PROBLEM DETAILS: Filter the listing below down to the lines holding the word "mode", and copy those lines.

[RECORDS PROVIDED — start]

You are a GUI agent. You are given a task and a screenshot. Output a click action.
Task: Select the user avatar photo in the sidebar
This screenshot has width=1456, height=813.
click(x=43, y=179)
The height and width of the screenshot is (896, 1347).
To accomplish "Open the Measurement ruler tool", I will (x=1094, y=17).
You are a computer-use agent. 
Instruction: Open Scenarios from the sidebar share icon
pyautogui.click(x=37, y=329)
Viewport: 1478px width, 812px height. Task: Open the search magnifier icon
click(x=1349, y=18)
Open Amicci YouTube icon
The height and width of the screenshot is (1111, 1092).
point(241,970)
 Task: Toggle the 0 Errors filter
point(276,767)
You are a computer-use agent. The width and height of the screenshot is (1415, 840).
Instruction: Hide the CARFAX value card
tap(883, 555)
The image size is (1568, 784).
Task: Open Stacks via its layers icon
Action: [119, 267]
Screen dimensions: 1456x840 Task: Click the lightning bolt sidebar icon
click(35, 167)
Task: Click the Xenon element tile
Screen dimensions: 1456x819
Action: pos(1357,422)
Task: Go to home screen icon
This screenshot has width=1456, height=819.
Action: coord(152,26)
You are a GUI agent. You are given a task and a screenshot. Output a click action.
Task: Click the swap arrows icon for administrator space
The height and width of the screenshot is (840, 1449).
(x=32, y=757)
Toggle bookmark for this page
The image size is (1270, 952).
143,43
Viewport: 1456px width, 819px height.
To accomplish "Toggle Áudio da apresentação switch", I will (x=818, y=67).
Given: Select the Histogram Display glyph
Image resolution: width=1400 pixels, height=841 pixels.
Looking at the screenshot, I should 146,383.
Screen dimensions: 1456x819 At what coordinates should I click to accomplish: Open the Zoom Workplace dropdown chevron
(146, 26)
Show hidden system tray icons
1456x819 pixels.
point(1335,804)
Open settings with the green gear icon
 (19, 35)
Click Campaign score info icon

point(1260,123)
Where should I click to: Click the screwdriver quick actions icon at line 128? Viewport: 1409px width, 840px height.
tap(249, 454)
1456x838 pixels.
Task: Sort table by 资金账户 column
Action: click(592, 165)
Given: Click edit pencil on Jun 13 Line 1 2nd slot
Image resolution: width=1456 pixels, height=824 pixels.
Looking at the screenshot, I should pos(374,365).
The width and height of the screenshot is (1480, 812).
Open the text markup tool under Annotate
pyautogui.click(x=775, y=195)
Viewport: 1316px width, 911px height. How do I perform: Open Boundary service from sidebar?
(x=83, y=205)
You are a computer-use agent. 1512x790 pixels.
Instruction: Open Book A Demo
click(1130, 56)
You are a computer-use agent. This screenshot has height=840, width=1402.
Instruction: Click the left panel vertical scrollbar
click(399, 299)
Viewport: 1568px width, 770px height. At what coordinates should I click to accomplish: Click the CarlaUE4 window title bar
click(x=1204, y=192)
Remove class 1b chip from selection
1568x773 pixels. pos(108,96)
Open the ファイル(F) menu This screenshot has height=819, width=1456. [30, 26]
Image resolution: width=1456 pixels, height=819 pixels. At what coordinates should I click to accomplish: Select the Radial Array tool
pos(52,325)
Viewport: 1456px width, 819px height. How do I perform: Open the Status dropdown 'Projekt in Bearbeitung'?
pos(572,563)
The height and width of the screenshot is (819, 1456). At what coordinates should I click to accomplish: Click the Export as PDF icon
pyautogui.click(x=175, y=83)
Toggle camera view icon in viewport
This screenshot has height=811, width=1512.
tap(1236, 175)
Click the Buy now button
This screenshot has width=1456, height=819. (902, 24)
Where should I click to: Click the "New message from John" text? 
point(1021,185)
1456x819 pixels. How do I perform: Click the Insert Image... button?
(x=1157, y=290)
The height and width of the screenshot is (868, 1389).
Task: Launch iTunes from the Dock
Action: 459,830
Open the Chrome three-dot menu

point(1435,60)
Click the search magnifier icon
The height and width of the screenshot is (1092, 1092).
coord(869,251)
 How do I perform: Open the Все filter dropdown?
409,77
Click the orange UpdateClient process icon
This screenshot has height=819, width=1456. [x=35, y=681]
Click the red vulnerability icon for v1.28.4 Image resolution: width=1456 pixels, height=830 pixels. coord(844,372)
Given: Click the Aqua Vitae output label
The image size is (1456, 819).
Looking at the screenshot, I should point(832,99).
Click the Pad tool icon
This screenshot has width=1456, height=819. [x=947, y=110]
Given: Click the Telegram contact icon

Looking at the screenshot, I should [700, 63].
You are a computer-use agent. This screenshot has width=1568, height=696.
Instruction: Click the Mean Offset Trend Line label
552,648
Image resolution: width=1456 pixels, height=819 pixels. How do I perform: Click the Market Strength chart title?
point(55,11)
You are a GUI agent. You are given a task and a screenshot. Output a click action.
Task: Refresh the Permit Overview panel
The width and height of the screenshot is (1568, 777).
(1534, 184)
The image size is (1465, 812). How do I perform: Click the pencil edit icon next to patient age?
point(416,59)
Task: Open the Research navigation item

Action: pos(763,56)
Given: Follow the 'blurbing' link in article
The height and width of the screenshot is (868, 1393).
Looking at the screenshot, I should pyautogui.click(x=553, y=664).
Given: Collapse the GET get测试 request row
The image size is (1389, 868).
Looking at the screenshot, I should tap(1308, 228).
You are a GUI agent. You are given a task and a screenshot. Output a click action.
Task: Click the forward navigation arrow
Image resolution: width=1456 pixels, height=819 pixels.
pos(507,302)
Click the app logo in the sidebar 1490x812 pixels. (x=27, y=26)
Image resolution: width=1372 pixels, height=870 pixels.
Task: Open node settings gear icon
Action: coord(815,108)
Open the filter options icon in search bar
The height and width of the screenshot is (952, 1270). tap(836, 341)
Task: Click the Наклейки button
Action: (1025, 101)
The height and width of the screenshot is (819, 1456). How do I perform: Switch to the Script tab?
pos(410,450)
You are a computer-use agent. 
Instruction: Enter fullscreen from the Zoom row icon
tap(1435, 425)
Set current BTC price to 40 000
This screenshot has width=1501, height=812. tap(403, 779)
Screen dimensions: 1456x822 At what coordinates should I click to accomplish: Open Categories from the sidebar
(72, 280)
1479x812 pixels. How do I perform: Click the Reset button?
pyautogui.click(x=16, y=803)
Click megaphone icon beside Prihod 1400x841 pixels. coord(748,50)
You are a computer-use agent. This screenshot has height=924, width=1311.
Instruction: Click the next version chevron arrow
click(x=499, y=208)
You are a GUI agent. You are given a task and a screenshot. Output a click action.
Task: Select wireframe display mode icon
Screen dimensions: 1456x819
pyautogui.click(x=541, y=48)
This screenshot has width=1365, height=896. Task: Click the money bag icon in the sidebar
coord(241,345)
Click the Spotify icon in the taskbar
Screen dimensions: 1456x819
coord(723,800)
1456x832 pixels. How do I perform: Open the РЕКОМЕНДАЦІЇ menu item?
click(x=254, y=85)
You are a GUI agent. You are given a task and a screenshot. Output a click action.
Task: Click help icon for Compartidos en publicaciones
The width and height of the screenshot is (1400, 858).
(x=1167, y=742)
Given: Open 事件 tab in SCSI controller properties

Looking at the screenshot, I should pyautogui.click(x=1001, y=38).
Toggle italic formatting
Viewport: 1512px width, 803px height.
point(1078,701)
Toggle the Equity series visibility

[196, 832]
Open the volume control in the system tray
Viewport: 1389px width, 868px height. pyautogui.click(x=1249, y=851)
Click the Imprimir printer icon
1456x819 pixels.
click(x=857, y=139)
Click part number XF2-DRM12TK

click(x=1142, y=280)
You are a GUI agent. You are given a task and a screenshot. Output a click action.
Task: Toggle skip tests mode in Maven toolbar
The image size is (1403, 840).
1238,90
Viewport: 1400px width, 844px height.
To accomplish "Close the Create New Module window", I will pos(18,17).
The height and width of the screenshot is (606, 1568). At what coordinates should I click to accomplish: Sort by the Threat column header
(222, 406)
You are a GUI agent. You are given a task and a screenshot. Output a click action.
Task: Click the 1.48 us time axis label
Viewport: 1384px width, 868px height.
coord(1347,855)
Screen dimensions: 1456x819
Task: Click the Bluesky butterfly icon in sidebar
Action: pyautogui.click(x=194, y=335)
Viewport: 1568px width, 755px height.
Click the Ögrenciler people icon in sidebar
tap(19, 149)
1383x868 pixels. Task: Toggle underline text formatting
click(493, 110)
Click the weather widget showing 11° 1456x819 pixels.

[RECORDS PROVIDED — finish]

ANSWER BELOW:
Task: Select wireframe display mode icon
Task: Toggle skip tests mode in Maven toolbar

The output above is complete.